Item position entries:
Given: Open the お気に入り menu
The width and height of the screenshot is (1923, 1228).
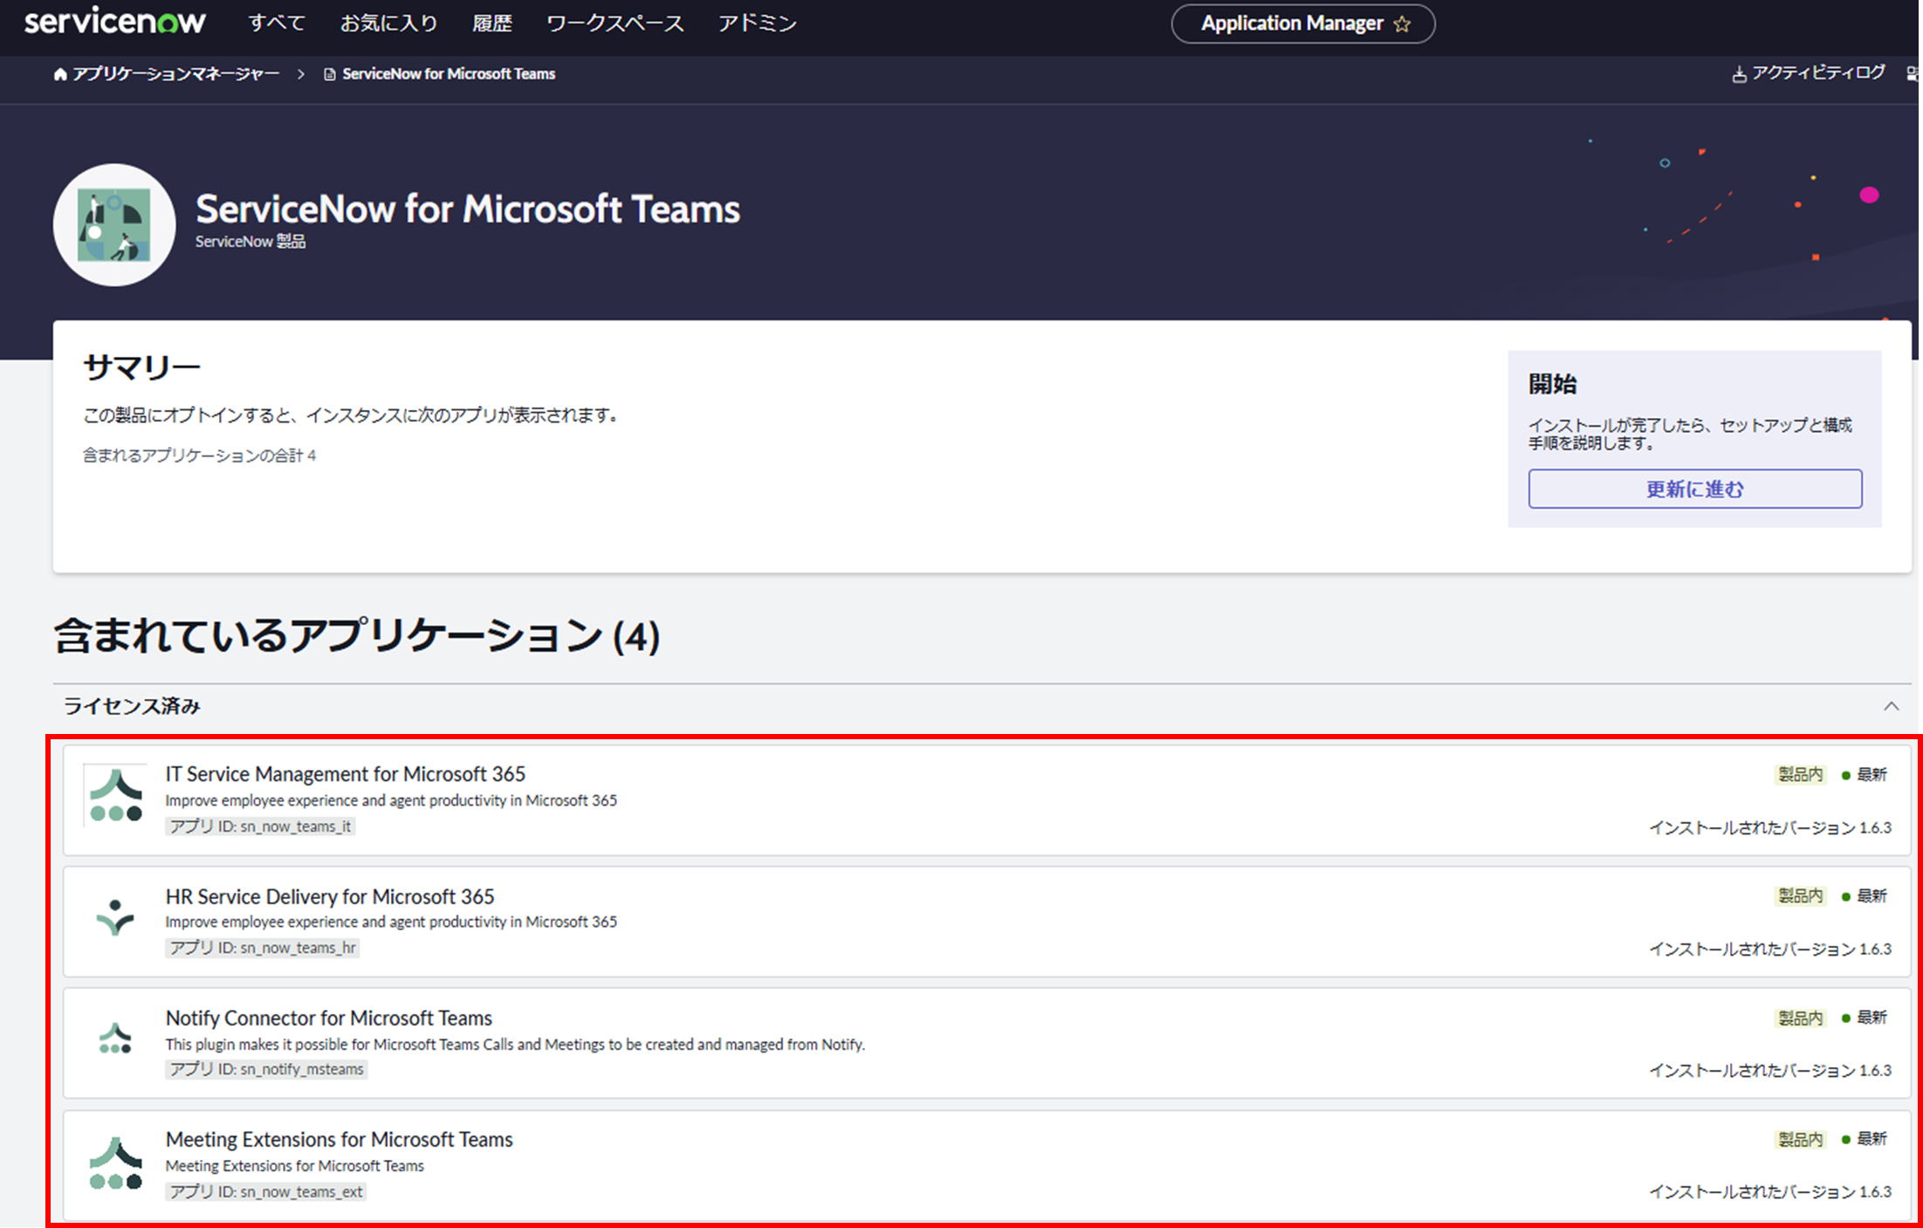Looking at the screenshot, I should [x=388, y=24].
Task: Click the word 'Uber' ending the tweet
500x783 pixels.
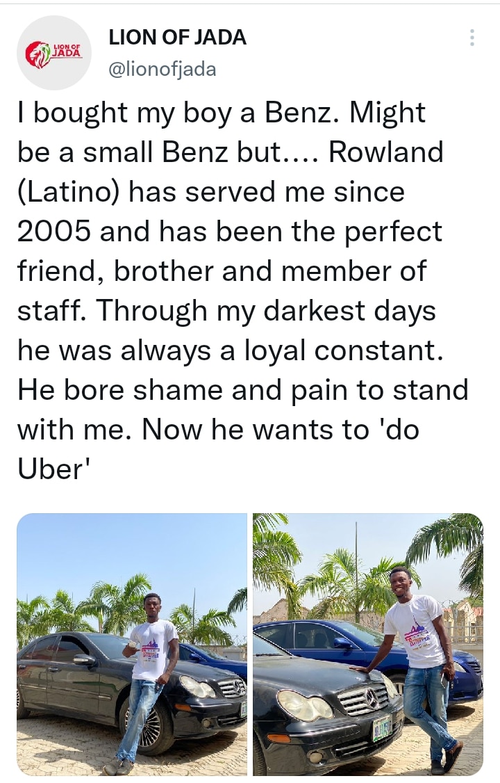Action: tap(50, 469)
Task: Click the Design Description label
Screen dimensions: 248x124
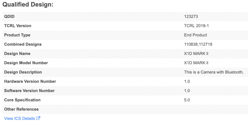Action: tap(23, 72)
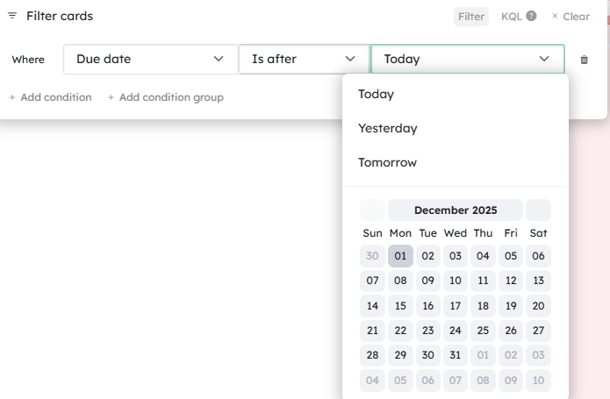The width and height of the screenshot is (610, 399).
Task: Select Today from the date options
Action: (x=376, y=94)
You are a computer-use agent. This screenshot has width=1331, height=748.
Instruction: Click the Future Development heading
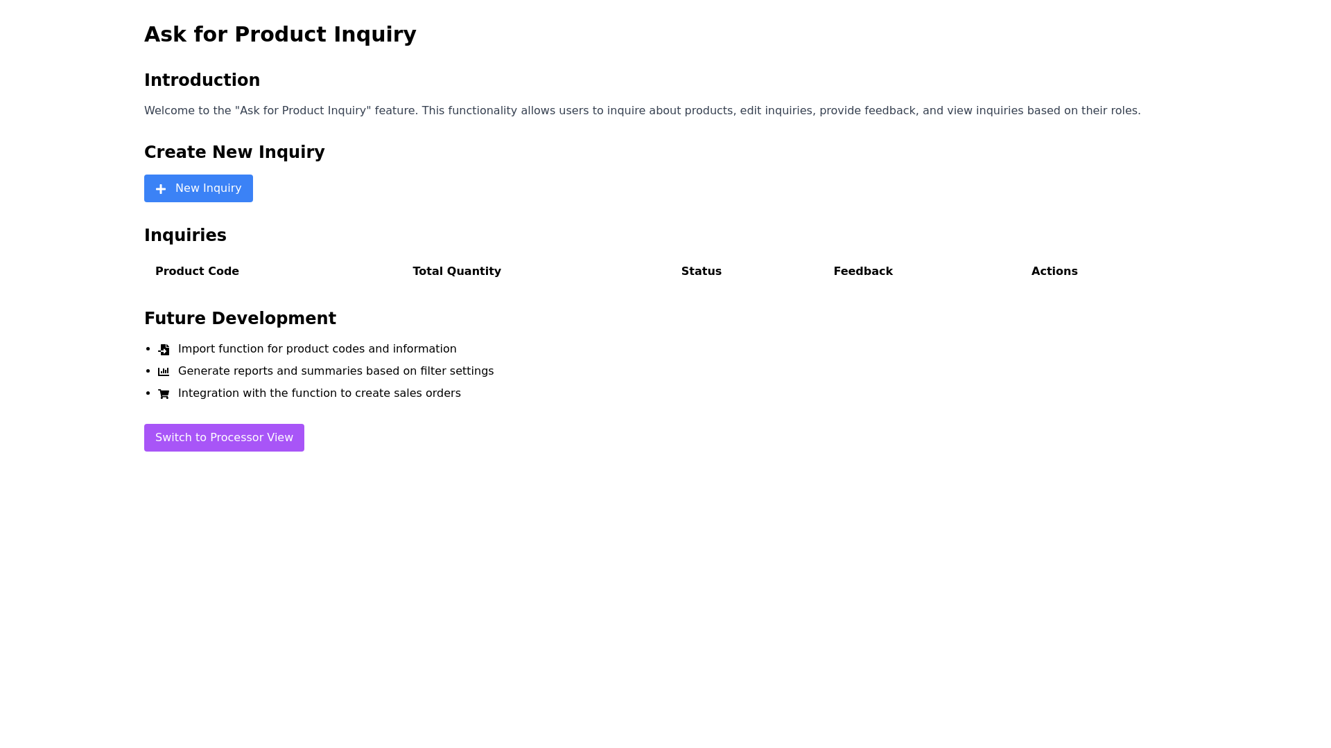pyautogui.click(x=240, y=318)
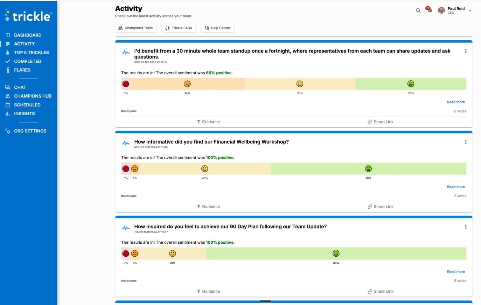The height and width of the screenshot is (305, 481).
Task: Click Paul Reid's profile avatar
Action: [x=441, y=10]
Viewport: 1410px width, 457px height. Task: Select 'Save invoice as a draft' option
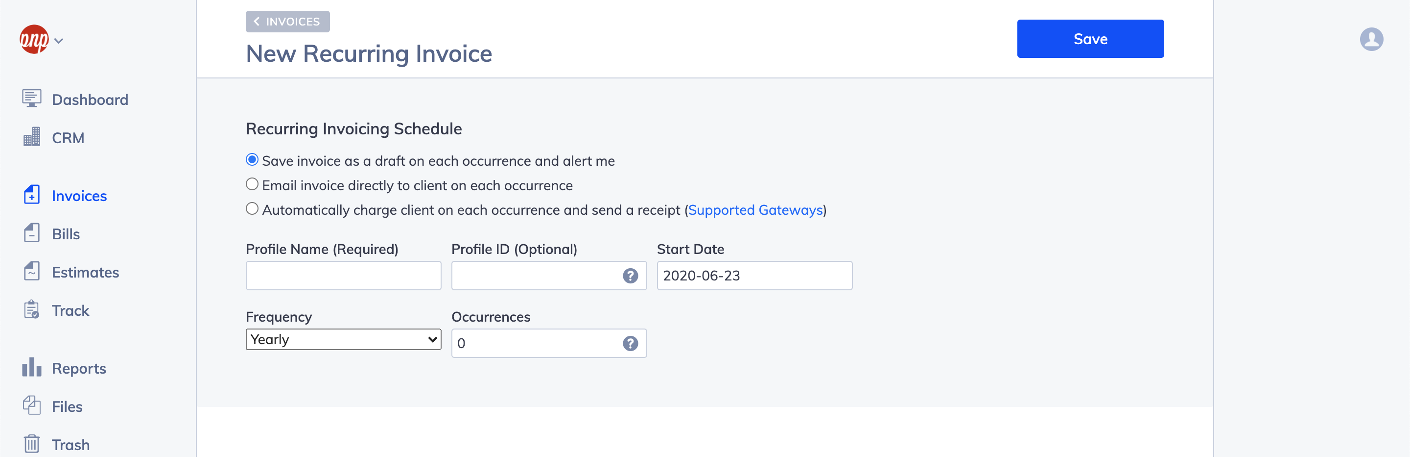coord(252,160)
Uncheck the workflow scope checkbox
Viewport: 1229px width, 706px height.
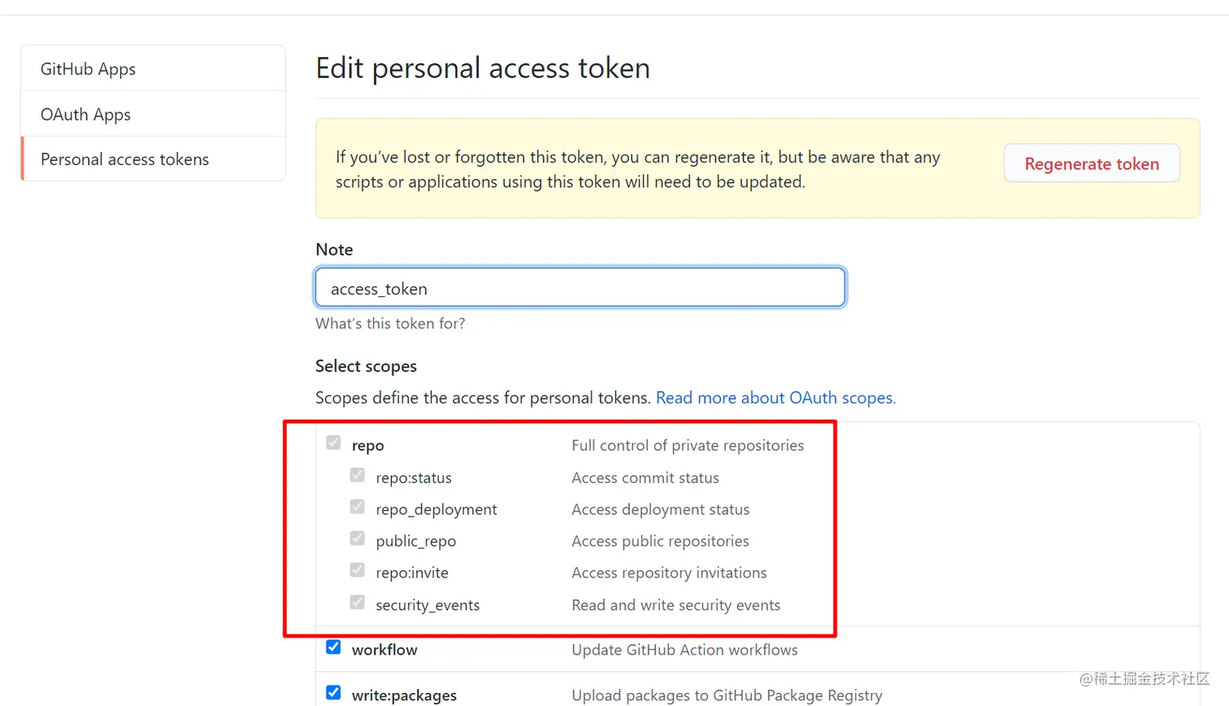click(x=333, y=647)
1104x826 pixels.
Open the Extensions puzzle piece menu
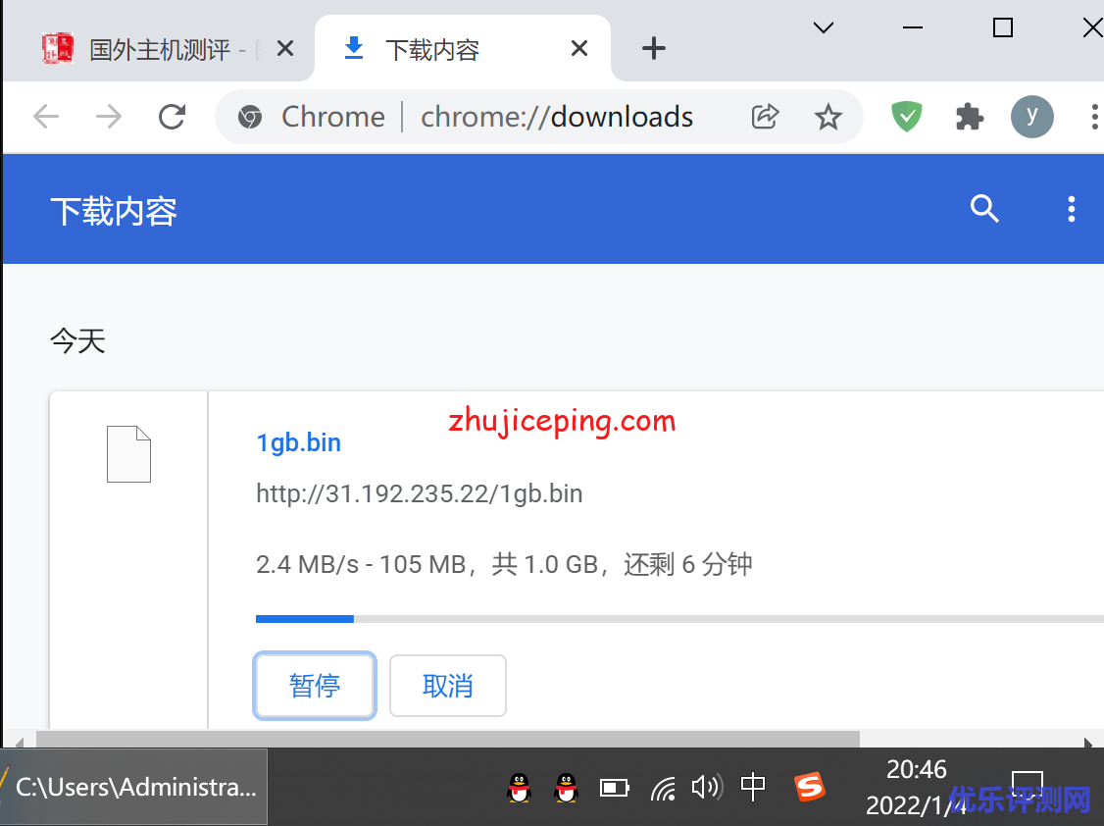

* **Brief**: Reproduce every one of the lines above verbatim, omitting the pictures.

* **Reply**:
Given: Open the お気に入り menu
The width and height of the screenshot is (1923, 1228).
Looking at the screenshot, I should [x=388, y=24].
Task: Click the word 'Uber' ending the tweet
500x783 pixels.
Action: tap(50, 469)
Task: Click the Design Description label
Screen dimensions: 248x124
Action: tap(23, 72)
The width and height of the screenshot is (610, 399).
Task: Select Today from the date options
Action: (x=376, y=94)
You are a computer-use agent. This screenshot has width=1331, height=748.
Instruction: Click the Future Development heading
pyautogui.click(x=240, y=318)
The height and width of the screenshot is (305, 481).
Task: Click Paul Reid's profile avatar
Action: [x=441, y=10]
Viewport: 1410px width, 457px height. Task: Select 'Save invoice as a draft' option
coord(252,160)
Uncheck the workflow scope checkbox
Viewport: 1229px width, 706px height.
click(x=333, y=647)
1104x826 pixels.
Open the Extensions puzzle piece menu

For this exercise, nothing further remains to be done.